Covid stalls ‘cost subsidy reduction’ on RE rates

Published November 29, 2021, 5:41 PM

by Myrna M. Velasco

The financial affliction of the coronavirus pandemic, which triggered backlog in feed-in-tariff (FIT) payments to qualified renewable energy (RE) developers, is also seen to delay the reduction in subsidy costs for these clean energy technologies.

According to Atty. Melvin Matibag, president of the National Transmission Corporation (TransCo), there has been discussion to review the FIT rates of RE in the country with targets to reduce them to align with the rates of other countries in the Southeast Asian region. However, given the financial impact of the pandemic, this exercise may not be feasible at this time.

“Right now, the process of reducing the rates (for RE) cannot be implemented,” the TransCo chief executive said, citing the fact that TransCo, being the FIT fund administrator, still has payment backlogs to the RE developers.

He conveyed that the ‘stop collection’ enforced by the Energy Regulatory Commission (ERC) — primarily for interest charges on unsettled or just partially paid FIT obligations to qualified RE projects, would end up as financial predicament to the investors; and the government would not want to worsen their burden by reducing the FIT rates at this time.

To note, the FIT rates of solar and wind installations within ASEAN neighbor-countries are in the range of P3.00 to P4.00 per kilowatt hour (kWh); considerably lower than the P7.00 to P8.00 per kWh second wave FIT rates that were accorded to Philippine RE projects; hence, there had been relentless call for targeted reduction of RE subsidy charges.

Matibag nevertheless reiterated that “because of the pandemic, they’re again looking at backlog of payments, so we don’t know if it’s time to look into lowering the cost,” with him emphasizing that at this point, “we’re trying to maintain a balance between the interest of the RE producers and the consumers.”

The TransCo chief executive narrated that the company has been “looking at ways to reduce the cost for consumer,” although he also qualified that they cannot just disregard the capital investments injected by the RE developers as well as their expectations on the stability of policies and rules which served as anchor of their decisions in putting up projects in the country.
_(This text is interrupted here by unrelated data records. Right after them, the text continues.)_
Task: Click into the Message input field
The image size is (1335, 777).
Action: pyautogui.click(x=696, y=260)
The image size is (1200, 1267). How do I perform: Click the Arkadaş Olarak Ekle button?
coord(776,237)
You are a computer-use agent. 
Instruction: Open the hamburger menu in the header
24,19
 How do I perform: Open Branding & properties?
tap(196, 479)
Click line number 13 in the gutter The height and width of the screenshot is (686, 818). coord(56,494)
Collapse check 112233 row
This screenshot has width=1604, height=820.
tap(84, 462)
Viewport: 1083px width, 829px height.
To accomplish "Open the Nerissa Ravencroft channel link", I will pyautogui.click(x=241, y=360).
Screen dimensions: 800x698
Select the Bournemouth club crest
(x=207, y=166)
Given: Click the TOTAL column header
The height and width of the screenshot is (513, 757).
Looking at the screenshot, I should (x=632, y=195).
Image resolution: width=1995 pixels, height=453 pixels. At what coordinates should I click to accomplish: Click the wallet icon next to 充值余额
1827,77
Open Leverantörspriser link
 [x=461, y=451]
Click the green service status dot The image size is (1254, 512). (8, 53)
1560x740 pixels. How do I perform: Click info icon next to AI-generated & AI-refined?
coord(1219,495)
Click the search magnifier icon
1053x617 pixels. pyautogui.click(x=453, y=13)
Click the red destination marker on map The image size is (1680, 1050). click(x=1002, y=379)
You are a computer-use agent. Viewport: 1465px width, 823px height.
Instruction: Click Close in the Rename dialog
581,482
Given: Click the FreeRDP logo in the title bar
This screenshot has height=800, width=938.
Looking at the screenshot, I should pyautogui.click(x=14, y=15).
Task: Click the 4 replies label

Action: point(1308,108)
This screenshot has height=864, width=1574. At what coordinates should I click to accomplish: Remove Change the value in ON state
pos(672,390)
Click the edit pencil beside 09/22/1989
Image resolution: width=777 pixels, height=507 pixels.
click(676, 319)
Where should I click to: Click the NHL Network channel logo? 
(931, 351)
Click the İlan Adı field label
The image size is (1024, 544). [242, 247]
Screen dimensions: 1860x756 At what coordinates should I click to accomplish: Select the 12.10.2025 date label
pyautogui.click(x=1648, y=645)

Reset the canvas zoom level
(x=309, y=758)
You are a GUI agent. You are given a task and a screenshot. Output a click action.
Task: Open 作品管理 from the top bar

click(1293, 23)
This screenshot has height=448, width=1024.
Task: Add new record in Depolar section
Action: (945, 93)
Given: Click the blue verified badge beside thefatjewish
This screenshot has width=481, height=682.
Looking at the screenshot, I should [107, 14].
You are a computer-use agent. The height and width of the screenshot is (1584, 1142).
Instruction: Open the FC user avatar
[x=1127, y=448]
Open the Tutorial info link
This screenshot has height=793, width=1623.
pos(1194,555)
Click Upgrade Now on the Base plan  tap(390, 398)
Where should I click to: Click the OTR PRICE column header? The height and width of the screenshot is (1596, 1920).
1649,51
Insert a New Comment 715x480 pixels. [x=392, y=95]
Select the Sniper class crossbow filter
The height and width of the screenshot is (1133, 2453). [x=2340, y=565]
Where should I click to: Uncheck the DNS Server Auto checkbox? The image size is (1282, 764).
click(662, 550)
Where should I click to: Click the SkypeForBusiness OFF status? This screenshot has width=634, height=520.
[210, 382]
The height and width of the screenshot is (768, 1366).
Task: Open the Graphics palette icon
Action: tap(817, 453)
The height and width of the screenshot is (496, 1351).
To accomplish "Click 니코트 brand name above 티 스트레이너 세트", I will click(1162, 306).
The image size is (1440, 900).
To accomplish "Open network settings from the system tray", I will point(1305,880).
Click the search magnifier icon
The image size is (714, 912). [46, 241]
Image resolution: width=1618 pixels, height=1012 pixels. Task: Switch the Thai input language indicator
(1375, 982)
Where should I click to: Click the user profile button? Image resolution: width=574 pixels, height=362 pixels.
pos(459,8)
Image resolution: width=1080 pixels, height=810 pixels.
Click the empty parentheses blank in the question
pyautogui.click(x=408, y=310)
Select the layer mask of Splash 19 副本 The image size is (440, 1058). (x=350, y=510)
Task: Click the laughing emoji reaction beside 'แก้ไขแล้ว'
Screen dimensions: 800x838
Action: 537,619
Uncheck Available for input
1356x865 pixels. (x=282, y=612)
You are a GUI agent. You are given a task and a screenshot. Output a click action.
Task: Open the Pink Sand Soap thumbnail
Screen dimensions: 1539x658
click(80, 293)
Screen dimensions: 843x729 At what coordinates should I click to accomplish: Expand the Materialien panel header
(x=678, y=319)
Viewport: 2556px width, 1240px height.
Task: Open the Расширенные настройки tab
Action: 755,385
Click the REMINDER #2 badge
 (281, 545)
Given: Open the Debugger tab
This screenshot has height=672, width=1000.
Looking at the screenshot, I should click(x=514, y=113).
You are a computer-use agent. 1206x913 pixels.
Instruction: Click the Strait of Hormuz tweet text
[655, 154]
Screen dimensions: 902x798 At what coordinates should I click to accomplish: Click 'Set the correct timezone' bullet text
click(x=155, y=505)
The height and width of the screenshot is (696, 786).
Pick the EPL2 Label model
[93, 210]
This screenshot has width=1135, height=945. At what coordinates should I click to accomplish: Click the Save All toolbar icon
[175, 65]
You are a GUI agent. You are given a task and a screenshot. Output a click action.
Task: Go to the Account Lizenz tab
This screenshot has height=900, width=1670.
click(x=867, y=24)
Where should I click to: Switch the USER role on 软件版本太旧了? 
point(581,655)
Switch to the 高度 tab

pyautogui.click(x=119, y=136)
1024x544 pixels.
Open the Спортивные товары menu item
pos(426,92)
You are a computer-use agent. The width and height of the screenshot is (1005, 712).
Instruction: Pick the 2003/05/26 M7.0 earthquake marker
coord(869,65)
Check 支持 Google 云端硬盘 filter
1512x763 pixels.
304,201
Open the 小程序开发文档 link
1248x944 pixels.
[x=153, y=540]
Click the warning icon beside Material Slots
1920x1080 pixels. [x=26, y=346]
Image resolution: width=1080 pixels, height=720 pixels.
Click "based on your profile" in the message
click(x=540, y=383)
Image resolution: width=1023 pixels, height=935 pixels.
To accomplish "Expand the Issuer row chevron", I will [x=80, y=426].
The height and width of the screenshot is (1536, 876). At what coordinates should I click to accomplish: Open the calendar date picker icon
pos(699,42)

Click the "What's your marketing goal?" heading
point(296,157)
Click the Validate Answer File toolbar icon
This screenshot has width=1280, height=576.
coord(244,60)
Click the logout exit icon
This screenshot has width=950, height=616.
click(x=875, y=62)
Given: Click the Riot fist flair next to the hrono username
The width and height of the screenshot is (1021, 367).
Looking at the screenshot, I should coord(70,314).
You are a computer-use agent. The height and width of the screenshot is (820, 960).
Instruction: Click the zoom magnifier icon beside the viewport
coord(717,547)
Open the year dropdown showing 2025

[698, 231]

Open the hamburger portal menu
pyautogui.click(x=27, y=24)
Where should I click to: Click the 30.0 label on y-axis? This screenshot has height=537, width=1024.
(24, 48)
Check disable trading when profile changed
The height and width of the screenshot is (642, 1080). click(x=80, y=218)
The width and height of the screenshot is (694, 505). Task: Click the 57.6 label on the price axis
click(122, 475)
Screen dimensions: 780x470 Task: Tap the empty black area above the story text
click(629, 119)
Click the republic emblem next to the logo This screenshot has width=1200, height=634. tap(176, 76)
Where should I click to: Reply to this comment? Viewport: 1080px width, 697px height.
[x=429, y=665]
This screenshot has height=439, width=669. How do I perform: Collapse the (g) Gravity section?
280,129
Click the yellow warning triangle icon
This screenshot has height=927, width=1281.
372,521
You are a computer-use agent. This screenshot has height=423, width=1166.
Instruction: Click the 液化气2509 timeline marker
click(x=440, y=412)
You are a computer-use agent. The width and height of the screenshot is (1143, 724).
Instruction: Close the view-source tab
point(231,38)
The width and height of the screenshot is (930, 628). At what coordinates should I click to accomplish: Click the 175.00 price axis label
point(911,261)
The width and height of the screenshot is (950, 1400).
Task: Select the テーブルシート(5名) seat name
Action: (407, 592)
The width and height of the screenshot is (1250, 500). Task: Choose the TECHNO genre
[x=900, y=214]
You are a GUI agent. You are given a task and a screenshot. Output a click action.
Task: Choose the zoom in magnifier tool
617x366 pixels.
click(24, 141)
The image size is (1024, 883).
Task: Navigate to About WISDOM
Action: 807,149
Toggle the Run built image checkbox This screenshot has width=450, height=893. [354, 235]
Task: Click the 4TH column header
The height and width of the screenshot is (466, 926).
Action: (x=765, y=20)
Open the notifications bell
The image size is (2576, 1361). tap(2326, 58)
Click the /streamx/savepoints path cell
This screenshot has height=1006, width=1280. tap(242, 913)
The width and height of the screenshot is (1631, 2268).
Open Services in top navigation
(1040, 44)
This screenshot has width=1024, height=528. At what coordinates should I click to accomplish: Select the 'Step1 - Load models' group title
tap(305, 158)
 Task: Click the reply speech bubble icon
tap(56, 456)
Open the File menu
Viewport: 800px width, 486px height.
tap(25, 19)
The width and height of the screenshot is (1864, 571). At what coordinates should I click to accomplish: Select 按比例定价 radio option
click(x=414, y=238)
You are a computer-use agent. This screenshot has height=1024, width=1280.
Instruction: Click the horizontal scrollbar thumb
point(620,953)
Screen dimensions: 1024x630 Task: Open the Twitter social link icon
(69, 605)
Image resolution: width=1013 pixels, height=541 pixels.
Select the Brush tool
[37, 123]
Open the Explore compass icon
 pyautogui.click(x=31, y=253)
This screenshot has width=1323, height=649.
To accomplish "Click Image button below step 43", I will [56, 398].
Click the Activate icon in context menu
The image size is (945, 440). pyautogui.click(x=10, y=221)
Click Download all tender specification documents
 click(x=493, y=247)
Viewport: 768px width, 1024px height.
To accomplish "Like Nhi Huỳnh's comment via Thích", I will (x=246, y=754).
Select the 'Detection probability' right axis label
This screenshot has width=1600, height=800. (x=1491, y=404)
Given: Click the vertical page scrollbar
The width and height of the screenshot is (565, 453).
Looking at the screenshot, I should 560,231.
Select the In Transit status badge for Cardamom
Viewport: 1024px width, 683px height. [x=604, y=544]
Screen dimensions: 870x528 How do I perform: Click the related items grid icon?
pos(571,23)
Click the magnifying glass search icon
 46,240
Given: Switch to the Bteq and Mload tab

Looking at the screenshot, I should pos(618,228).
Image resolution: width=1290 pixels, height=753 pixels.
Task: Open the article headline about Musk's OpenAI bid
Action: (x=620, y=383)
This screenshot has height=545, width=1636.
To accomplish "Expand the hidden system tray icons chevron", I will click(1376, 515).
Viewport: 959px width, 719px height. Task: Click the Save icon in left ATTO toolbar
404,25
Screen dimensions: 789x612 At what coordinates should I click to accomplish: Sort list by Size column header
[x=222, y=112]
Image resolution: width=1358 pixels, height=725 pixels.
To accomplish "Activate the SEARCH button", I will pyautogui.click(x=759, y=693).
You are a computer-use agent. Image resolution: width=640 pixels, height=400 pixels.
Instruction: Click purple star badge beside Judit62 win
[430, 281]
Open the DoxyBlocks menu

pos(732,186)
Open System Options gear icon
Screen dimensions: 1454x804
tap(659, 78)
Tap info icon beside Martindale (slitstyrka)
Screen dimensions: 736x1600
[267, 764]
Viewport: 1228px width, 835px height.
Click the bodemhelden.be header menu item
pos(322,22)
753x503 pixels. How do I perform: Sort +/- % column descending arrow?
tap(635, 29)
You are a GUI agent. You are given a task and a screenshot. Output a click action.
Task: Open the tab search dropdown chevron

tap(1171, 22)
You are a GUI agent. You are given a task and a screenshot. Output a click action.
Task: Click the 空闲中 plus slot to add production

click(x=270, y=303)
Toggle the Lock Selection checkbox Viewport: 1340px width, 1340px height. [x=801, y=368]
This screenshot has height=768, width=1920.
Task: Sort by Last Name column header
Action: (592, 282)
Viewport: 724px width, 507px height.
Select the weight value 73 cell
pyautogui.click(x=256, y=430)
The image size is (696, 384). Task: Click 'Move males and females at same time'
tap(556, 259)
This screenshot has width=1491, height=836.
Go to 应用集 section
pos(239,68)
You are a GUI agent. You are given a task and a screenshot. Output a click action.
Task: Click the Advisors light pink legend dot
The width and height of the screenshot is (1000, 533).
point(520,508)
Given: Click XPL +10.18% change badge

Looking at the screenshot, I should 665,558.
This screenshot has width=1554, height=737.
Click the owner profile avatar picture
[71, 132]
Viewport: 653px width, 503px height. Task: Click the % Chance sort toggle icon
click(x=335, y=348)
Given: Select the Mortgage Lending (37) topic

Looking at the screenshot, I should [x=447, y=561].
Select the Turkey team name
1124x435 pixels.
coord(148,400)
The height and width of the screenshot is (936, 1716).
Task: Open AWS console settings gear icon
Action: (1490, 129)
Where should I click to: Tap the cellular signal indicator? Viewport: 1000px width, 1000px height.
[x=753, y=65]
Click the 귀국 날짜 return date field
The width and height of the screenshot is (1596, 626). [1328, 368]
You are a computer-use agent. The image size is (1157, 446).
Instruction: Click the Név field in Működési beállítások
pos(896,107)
“The problem is, when a lot of our renewable power plants were put up, there had been capital investments those RE companies have put up. So we’re also concerned about that,” Matibag noted.

But when the country’s economy can already bounce back from the financial blow of the pandemic, he stated that TransCo and the Department of Energy (DOE) as well as the RE developers will continue to sort out means how to reduce cost subsidy for these RE-generated capacities.

“We’re in constant communication with the RE developers and the DOE for the guidance because our direction of course, is to evaluate lower cost for our consumers,” the TransCo president said.